━━━━━ Records supplied

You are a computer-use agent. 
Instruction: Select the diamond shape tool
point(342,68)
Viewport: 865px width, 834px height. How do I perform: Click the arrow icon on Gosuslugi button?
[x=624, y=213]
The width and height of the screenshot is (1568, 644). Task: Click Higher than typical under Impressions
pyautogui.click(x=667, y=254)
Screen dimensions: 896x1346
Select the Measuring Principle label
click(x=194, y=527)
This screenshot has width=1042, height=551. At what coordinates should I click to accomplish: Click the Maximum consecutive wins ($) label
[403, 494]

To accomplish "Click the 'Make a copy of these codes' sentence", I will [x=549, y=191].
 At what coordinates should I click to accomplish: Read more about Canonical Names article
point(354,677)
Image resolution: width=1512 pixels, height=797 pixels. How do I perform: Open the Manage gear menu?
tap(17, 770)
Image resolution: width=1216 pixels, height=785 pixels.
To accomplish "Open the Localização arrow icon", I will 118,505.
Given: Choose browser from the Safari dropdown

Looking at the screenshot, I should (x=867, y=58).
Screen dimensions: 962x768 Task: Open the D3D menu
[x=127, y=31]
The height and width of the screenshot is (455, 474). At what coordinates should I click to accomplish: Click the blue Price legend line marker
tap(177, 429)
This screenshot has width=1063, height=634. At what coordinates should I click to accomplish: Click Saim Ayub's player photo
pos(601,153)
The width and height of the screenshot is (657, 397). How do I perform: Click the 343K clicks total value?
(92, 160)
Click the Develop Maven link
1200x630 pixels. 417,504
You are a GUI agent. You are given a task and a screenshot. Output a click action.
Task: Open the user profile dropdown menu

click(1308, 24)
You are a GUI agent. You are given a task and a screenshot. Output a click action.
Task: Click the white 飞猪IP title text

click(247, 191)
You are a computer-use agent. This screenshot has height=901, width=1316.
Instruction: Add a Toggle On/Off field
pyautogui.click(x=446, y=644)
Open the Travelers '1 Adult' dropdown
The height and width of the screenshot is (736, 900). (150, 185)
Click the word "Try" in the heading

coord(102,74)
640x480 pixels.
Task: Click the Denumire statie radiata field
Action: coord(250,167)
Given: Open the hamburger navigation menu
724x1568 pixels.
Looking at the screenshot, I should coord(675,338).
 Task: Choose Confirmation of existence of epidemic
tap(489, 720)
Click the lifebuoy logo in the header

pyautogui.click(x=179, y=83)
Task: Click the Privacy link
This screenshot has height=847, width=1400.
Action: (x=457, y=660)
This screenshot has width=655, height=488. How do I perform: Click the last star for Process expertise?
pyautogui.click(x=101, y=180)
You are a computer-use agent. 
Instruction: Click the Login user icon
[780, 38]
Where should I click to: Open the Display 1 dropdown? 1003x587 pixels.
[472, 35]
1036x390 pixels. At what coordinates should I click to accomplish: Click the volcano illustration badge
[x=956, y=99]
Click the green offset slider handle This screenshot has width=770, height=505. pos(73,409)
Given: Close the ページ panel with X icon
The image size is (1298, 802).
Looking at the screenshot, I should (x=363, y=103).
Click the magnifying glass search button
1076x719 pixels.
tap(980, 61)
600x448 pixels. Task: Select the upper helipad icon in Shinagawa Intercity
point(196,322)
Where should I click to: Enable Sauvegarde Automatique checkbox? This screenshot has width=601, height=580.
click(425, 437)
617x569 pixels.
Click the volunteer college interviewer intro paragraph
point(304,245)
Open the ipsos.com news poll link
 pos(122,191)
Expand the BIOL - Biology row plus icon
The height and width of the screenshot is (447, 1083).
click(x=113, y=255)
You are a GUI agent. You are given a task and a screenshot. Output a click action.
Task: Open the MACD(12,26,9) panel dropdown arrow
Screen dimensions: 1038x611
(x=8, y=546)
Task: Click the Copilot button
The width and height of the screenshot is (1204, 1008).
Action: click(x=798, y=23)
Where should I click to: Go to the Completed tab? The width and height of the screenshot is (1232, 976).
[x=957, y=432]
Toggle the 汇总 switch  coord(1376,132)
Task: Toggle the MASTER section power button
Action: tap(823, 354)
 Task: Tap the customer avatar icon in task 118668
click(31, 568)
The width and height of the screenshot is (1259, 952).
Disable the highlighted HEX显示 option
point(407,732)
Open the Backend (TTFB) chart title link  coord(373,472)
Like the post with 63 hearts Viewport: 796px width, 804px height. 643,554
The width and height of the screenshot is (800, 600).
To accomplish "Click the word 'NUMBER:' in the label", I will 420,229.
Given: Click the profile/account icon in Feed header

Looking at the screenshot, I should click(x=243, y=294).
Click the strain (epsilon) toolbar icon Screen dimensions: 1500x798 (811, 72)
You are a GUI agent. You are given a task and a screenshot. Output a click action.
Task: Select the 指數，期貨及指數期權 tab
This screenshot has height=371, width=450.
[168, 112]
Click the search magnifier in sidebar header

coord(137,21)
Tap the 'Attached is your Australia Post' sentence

━━━━━━━━━━

▶ **What you should do**
Search the entries for the word "sentence", then list each line that holds it.

▶ **Written reply**
To accomplish "Click the 'Make a copy of these codes' sentence", I will [x=549, y=191].
Tap the 'Attached is your Australia Post' sentence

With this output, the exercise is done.